No cables aesthetics


----------



## clid61 (15 Mar 2021)

Dogtrousers said:


> Looking forward to the project photos.


You'll get some , may end end up in one of that damien duffy art at some point


----------



## clid61 (15 Mar 2021)

Im experimenting with grinding discs before I sand them


----------



## classic33 (15 Mar 2021)

clid61 said:


> Im experimenting with grinding discs before I sand them


Why grinding discs when cutting discs are required. They're thicker by a long shot.


----------



## classic33 (15 Mar 2021)

Start cutting on the inside of the main triangle, followed by the rear of the head tube, and the inside of the seat tube.


----------



## numbnuts (15 Mar 2021)

waterjet cutting, but not for home use, well if you have a lot of money to spare


----------



## TissoT (15 Mar 2021)

2mm thick cutting discs

https://www.toolstation.com/flat-stone-cutting-disc/p57457


----------



## clid61 (15 Mar 2021)

classic33 said:


> Start cutting on the inside of the main triangle, followed by the rear of the head tube, and the inside of the seat tube.


appreciated


----------



## classic33 (15 Mar 2021)

TissoT said:


> 2mm thick cutting discs
> 
> https://www.toolstation.com/flat-stone-cutting-disc/p57457


It's not a Flintstones bicycle!


----------



## Randomnerd (15 Mar 2021)

Stone cutting discs won’t work! You want carbide or diamond 2mm discs and a fast angle grinder.

Snap a chalk line and follow that if you have a steady hand. Or clamp a length of angle iron to the tube as a fence. 

Decent flapper wheel to finish, and then throw it all on the scrap pile and wonder why you bothered.

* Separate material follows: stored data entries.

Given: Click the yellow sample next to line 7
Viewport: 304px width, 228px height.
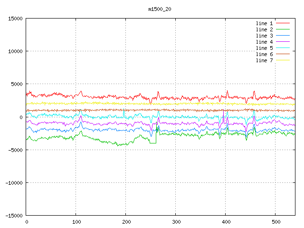Looking at the screenshot, I should 283,60.
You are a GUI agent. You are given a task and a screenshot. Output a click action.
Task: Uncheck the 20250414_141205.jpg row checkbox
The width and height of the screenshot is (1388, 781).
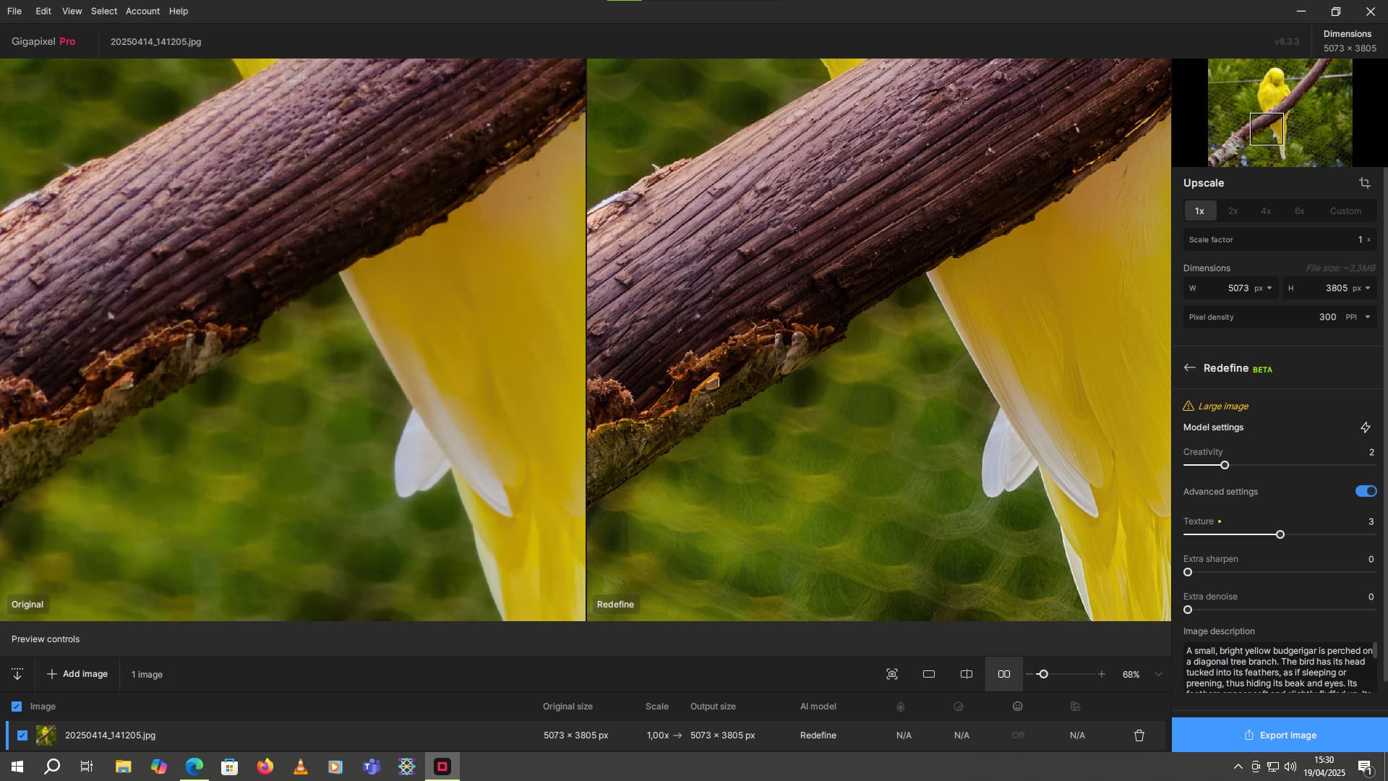click(x=22, y=735)
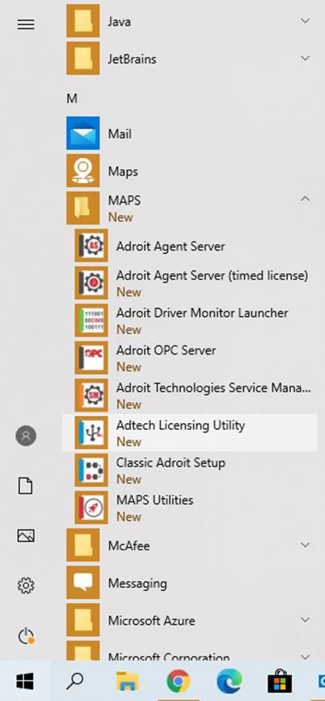Open the Mail app
325x701 pixels.
(189, 133)
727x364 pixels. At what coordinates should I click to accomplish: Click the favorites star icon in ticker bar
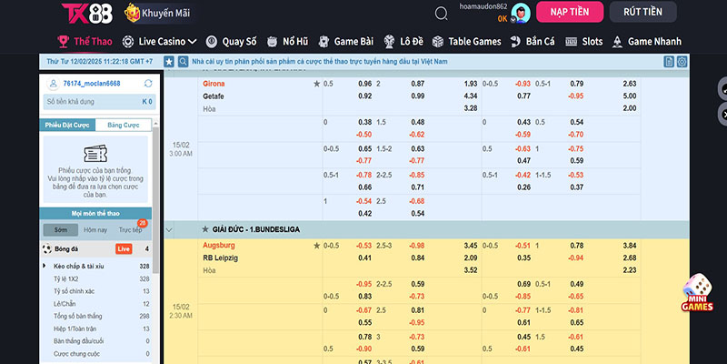[169, 61]
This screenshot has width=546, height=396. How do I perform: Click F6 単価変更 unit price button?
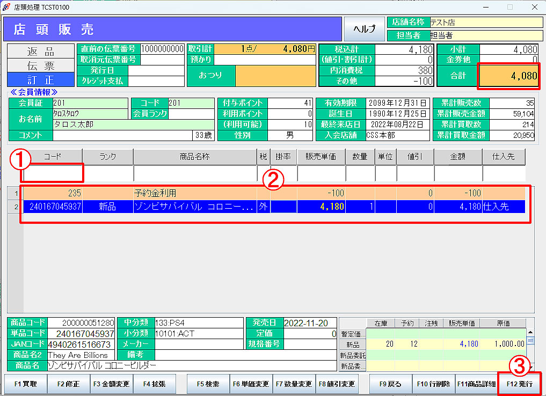(251, 384)
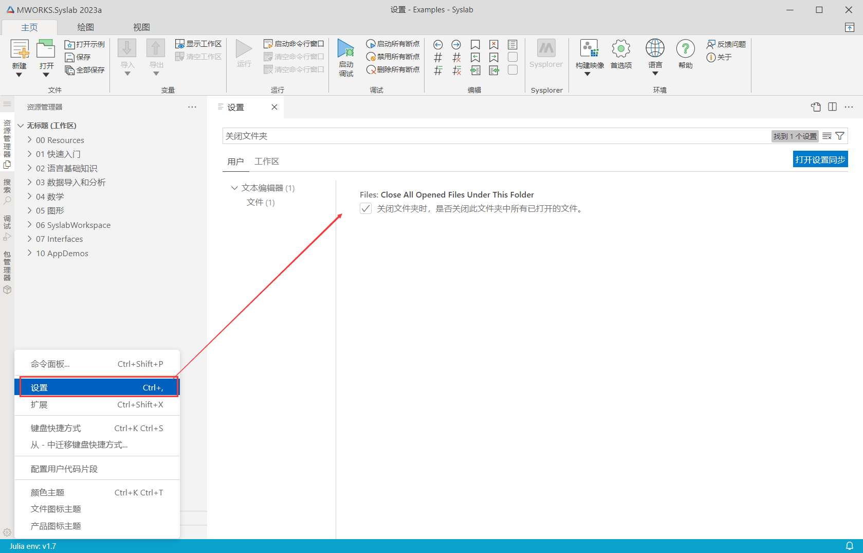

Photos please or it never happened


----------



## FrankCrank (16 Mar 2021)

If I was attempting that, I'd use a mini grinder with a 1.2mm cutting disc. Note, there are 2 sizes available, in the UK the common size is 115mm OD with 22mm bore, over here the common size is 105mm OD, 16mm bore. They are referred to as 4.5" grinders or 4" respectively. The UK size has the advantage I think, a little bit more depth for your money. 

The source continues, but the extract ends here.